Back by semi-popular demand, it’s the annual preseason Most Intriguing lists for college basketball 2013-14. On Wednesday, it was the 25 most intriguing players. Today's list: the most intriguing coaches (which, it must be noted, is not the same thing as a list of the 25 best coaches). Let the intrigue -- and disagreements -- commence:

1. John Calipari, Kentucky. His latest Instant Megateam – just add five-stars – starts the season ranked No. 1. That is a testament to the absurd level of talent brought in, because last year’s Instant Megateam was a spectacular bust that lost in the first round of the NIT. Most believe this year’s version will be more like the 2012 national champions. Calipari has backed off the 40-0 talk he himself started, and after two underwhelming exhibition performances, that seems like a wise move. But even though the Wildcats will not go undefeated, they should be prime title contenders – before the NBA breaks up the band and it’s start-over time yet again.

2. Rick Pitino, Louisville. Has any coach enjoyed a national championship more than Pitino did? He basically went on 60-year-old spring break: got a tattoo, partied in the Bahamas – everything but keg stands. He also won some big horse races, got inducted into the Hall of Fame and saw his son Richard get the Minnesota job (see below). But amid the celebration, Pitino got one important thing done: he kept guard Russ Smith in school, thus giving the Cardinals a very real chance at a repeat. In the never-ending rivalry between one-and-done Cal and player-developer Rick, this season may be the most intriguing yet.

• • •

Written instruction :: Please transcribe the full passage above on the most intriguing college basketball coaches, word for word.

• • •

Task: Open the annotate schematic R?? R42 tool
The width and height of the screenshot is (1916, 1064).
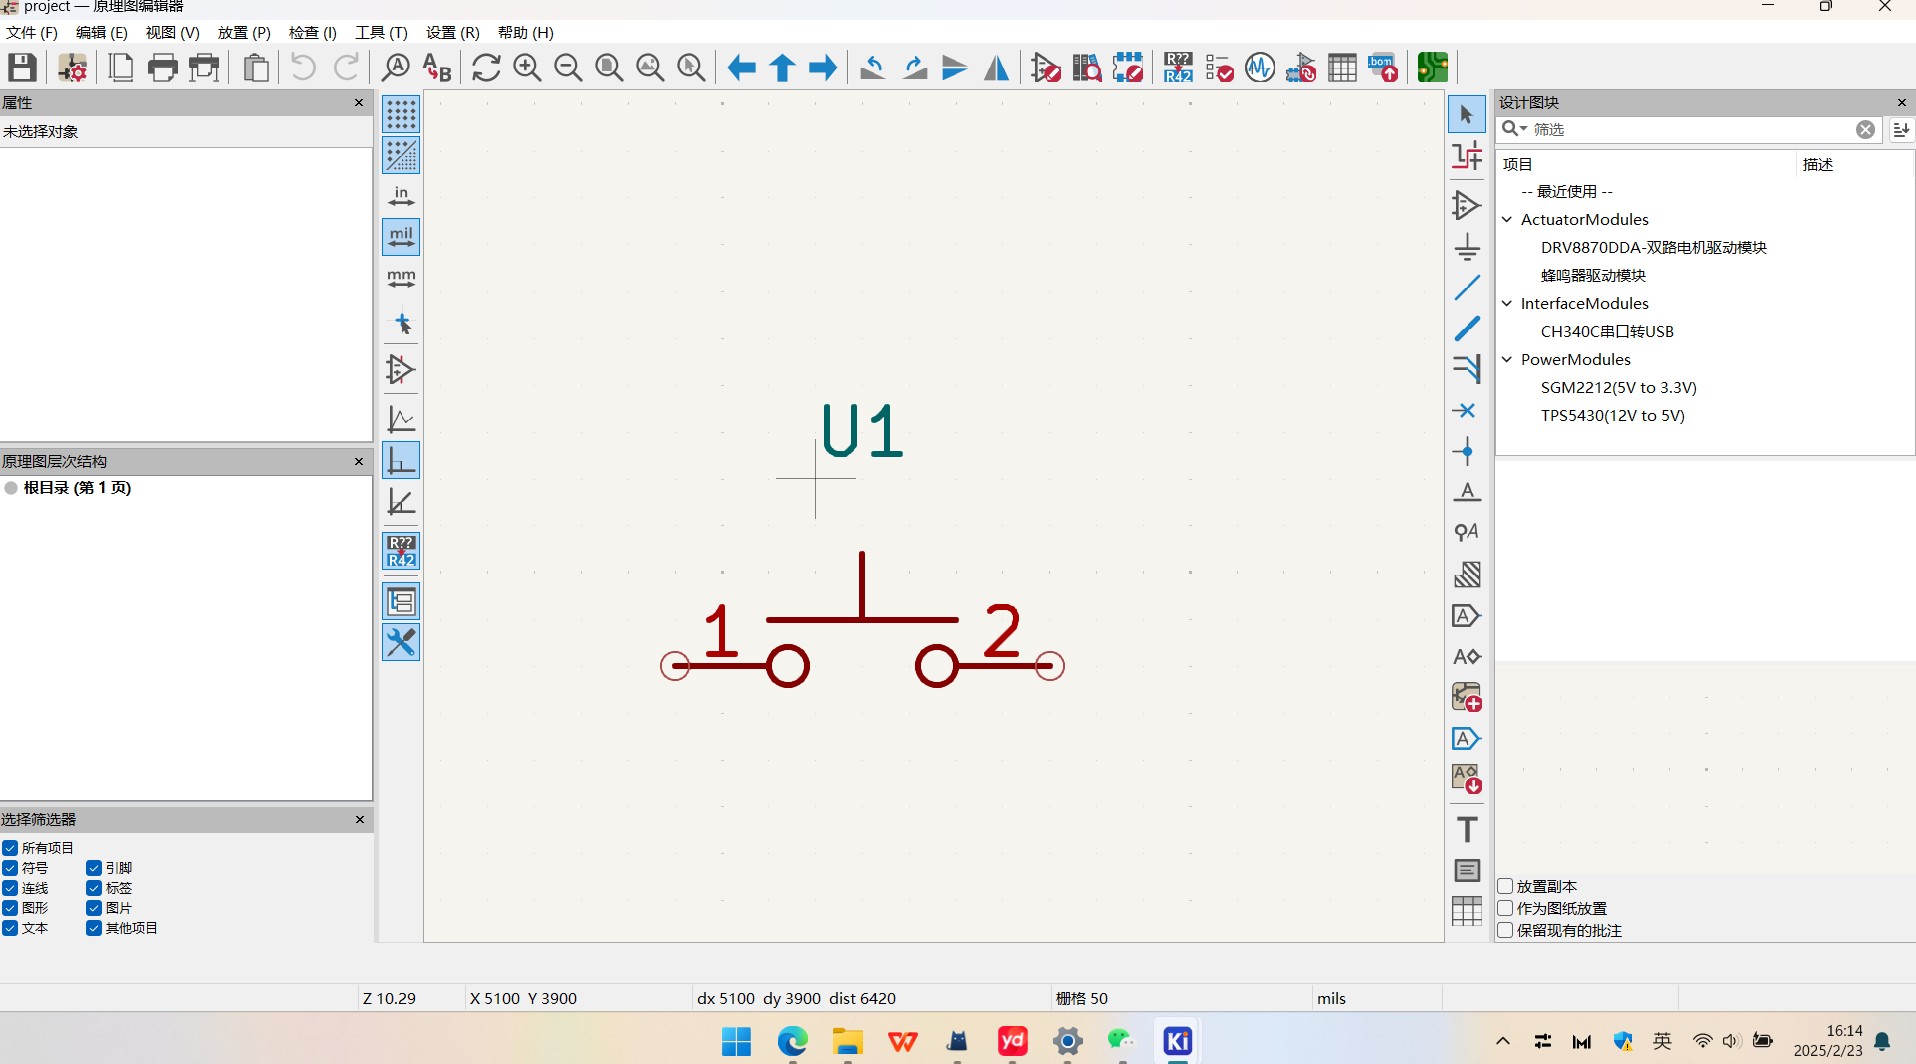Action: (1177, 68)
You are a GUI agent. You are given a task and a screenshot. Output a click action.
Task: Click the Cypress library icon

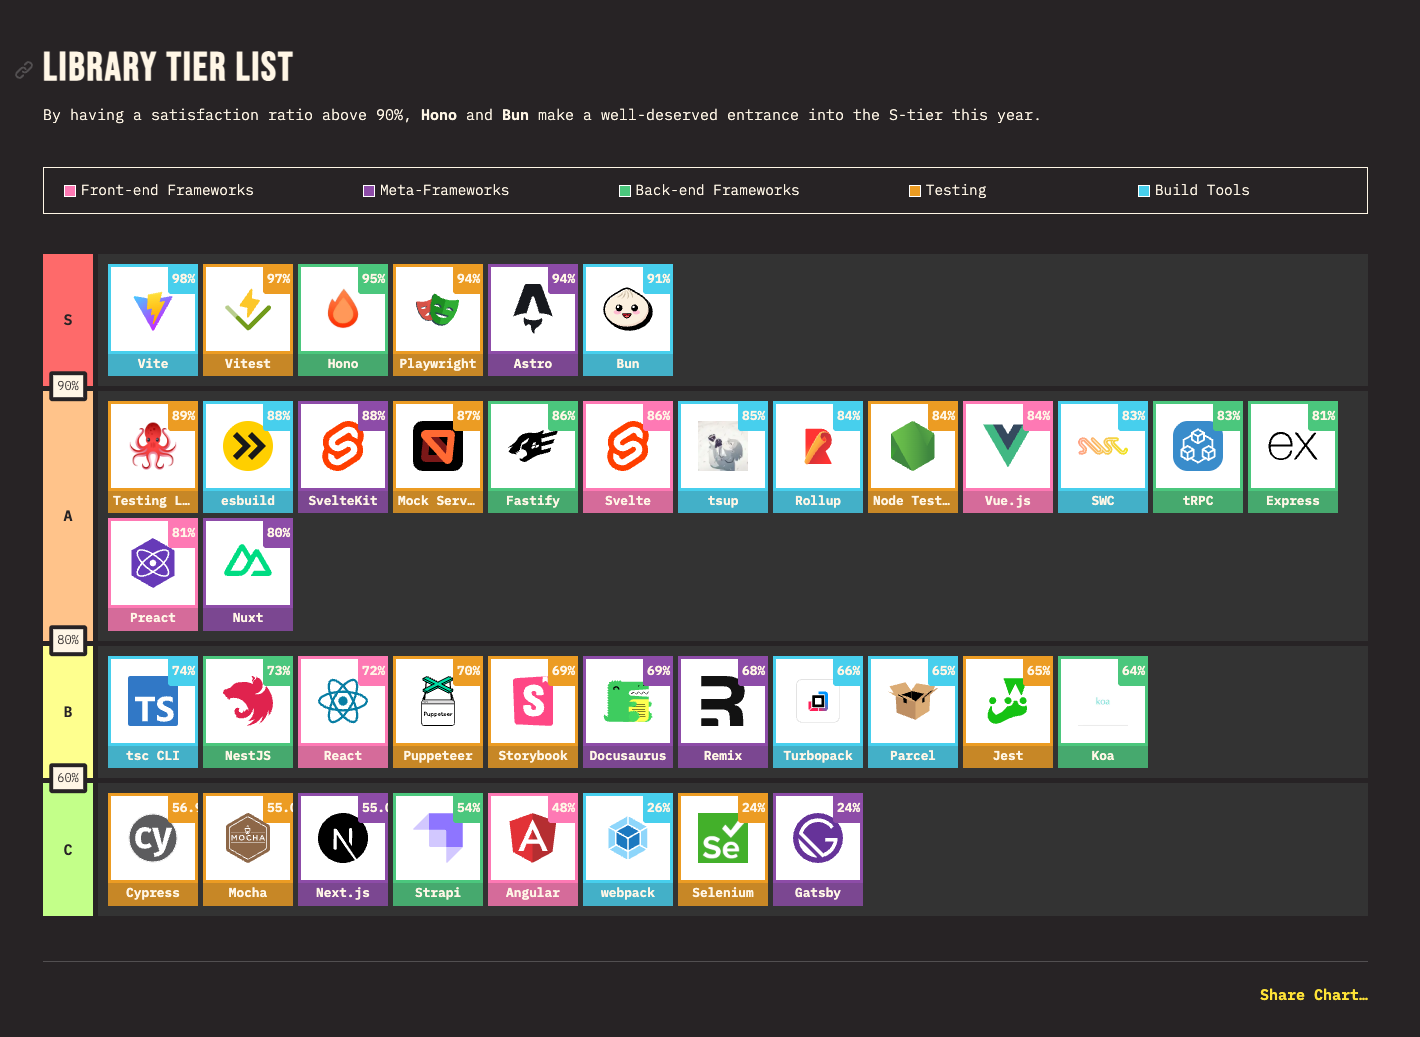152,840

• • •

Solution ::
Back by semi-popular demand, it’s the annual preseason Most Intriguing lists for college basketball 2013-14. On Wednesday, it was the 25 most intriguing players. Today's list: the most intriguing coaches (which, it must be noted, is not the same thing as a list of the 25 best coaches). Let the intrigue -- and disagreements -- commence:

1. John Calipari, Kentucky. His latest Instant Megateam – just add five-stars – starts the season ranked No. 1. That is a testament to the absurd level of talent brought in, because last year’s Instant Megateam was a spectacular bust that lost in the first round of the NIT. Most believe this year’s version will be more like the 2012 national champions. Calipari has backed off the 40-0 talk he himself started, and after two underwhelming exhibition performances, that seems like a wise move. But even though the Wildcats will not go undefeated, they should be prime title contenders – before the NBA breaks up the band and it’s start-over time yet again.

2. Rick Pitino, Louisville. Has any coach enjoyed a national championship more than Pitino did? He basically went on 60-year-old spring break: got a tattoo, partied in the Bahamas – everything but keg stands. He also won some big horse races, got inducted into the Hall of Fame and saw his son Richard get the Minnesota job (see below). But amid the celebration, Pitino got one important thing done: he kept guard Russ Smith in school, thus giving the Cardinals a very real chance at a repeat. In the never-ending rivalry between one-and-done Cal and player-developer Rick, this season may be the most intriguing yet.